**WHAT TO WORK ON:** Please convert the listing, from its first line through the line containing "Action: point(1115,322)", into a JSON list of strings with one string per line and blank lines left out.

··· GIVEN RECORDS

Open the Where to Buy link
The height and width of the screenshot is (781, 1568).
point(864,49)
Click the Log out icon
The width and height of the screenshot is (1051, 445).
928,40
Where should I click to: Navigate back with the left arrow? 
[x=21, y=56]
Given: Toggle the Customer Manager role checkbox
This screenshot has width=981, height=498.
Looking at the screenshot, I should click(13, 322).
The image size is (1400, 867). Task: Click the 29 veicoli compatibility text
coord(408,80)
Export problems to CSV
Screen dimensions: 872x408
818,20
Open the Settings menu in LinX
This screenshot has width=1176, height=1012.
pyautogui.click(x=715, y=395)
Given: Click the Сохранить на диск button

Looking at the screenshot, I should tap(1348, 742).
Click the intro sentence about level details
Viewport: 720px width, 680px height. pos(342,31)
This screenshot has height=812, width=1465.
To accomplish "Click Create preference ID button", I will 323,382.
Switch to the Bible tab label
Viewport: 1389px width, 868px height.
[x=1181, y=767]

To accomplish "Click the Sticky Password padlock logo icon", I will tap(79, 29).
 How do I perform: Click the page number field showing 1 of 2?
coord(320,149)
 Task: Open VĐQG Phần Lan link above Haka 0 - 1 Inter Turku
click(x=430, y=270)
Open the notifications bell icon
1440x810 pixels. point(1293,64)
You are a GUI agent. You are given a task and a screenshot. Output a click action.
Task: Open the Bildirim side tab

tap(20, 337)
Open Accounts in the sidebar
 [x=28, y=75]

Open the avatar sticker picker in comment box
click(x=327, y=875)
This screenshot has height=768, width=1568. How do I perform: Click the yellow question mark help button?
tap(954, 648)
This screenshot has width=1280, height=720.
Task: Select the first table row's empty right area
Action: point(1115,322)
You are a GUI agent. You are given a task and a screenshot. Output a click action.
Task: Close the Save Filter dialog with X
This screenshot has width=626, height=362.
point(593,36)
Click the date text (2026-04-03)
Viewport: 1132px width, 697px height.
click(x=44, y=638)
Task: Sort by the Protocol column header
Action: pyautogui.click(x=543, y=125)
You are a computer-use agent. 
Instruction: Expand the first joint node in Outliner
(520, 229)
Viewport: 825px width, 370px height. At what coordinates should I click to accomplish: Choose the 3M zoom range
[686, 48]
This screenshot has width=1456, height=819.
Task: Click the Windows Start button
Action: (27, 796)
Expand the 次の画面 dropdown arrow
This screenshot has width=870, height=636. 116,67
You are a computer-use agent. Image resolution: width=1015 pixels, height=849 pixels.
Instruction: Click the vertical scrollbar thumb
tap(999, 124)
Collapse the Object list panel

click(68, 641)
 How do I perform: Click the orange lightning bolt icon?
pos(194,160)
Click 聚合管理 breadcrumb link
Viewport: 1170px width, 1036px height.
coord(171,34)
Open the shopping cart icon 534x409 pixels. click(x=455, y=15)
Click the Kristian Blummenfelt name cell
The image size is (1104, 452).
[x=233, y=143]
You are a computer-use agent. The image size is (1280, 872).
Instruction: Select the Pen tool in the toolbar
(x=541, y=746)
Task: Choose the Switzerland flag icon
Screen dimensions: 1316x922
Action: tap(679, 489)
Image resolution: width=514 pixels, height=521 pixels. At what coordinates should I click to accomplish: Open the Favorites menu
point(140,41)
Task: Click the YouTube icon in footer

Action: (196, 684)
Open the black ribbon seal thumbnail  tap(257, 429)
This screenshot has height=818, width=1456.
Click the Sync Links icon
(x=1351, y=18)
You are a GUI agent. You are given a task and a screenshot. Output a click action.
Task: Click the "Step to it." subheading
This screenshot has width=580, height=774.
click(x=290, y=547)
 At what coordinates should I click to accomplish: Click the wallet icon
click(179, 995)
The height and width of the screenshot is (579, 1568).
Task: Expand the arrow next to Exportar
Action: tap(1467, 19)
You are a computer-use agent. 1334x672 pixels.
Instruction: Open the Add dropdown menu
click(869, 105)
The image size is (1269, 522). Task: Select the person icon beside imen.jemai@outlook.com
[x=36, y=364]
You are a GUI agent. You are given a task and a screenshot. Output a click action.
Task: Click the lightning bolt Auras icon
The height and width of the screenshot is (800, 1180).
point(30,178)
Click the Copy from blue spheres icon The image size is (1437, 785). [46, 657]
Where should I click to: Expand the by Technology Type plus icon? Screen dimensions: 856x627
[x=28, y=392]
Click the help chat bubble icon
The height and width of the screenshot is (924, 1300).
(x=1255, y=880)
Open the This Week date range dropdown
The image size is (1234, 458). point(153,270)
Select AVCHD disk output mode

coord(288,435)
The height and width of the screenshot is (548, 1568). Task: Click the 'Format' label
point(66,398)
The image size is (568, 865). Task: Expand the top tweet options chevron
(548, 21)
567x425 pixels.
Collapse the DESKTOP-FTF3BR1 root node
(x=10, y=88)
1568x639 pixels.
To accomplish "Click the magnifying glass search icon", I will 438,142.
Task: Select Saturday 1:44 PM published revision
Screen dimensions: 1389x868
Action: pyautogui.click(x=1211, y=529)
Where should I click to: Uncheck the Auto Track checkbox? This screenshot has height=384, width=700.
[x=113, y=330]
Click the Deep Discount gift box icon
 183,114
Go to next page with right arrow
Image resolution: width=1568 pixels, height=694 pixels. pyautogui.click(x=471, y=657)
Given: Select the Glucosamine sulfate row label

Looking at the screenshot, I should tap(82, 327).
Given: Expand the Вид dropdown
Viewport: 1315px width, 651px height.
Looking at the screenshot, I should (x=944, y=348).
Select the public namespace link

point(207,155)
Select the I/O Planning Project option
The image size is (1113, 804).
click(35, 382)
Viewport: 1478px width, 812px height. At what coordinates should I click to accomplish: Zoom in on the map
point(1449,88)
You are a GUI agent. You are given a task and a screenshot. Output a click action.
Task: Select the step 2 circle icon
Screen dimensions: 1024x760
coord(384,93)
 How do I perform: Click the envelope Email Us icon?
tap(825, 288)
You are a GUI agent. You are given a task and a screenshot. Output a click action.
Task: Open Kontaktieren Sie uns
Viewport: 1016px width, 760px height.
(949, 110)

······

**TASK ANSWER:**
[
  "Open the Where to Buy link",
  "The height and width of the screenshot is (781, 1568).",
  "point(864,49)",
  "Click the Log out icon",
  "The width and height of the screenshot is (1051, 445).",
  "928,40",
  "Where should I click to: Navigate back with the left arrow? ",
  "[x=21, y=56]",
  "Given: Toggle the Customer Manager role checkbox",
  "This screenshot has width=981, height=498.",
  "Looking at the screenshot, I should click(13, 322).",
  "The image size is (1400, 867). Task: Click the 29 veicoli compatibility text",
  "coord(408,80)",
  "Export problems to CSV",
  "Screen dimensions: 872x408",
  "818,20",
  "Open the Settings menu in LinX",
  "This screenshot has width=1176, height=1012.",
  "pyautogui.click(x=715, y=395)",
  "Given: Click the Сохранить на диск button",
  "Looking at the screenshot, I should tap(1348, 742).",
  "Click the intro sentence about level details",
  "Viewport: 720px width, 680px height. pos(342,31)",
  "This screenshot has height=812, width=1465.",
  "To accomplish \"Click Create preference ID button\", I will 323,382.",
  "Switch to the Bible tab label",
  "Viewport: 1389px width, 868px height.",
  "[x=1181, y=767]",
  "To accomplish \"Click the Sticky Password padlock logo icon\", I will tap(79, 29).",
  " How do I perform: Click the page number field showing 1 of 2?",
  "coord(320,149)",
  " Task: Open VĐQG Phần Lan link above Haka 0 - 1 Inter Turku",
  "click(x=430, y=270)",
  "Open the notifications bell icon",
  "1440x810 pixels. point(1293,64)",
  "You are a GUI agent. You are given a task and a screenshot. Output a click action.",
  "Task: Open the Bildirim side tab",
  "tap(20, 337)",
  "Open Accounts in the sidebar",
  " [x=28, y=75]",
  "Open the avatar sticker picker in comment box",
  "click(x=327, y=875)",
  "This screenshot has height=768, width=1568. How do I perform: Click the yellow question mark help button?",
  "tap(954, 648)",
  "This screenshot has width=1280, height=720.",
  "Task: Select the first table row's empty right area",
  "Action: point(1115,322)"
]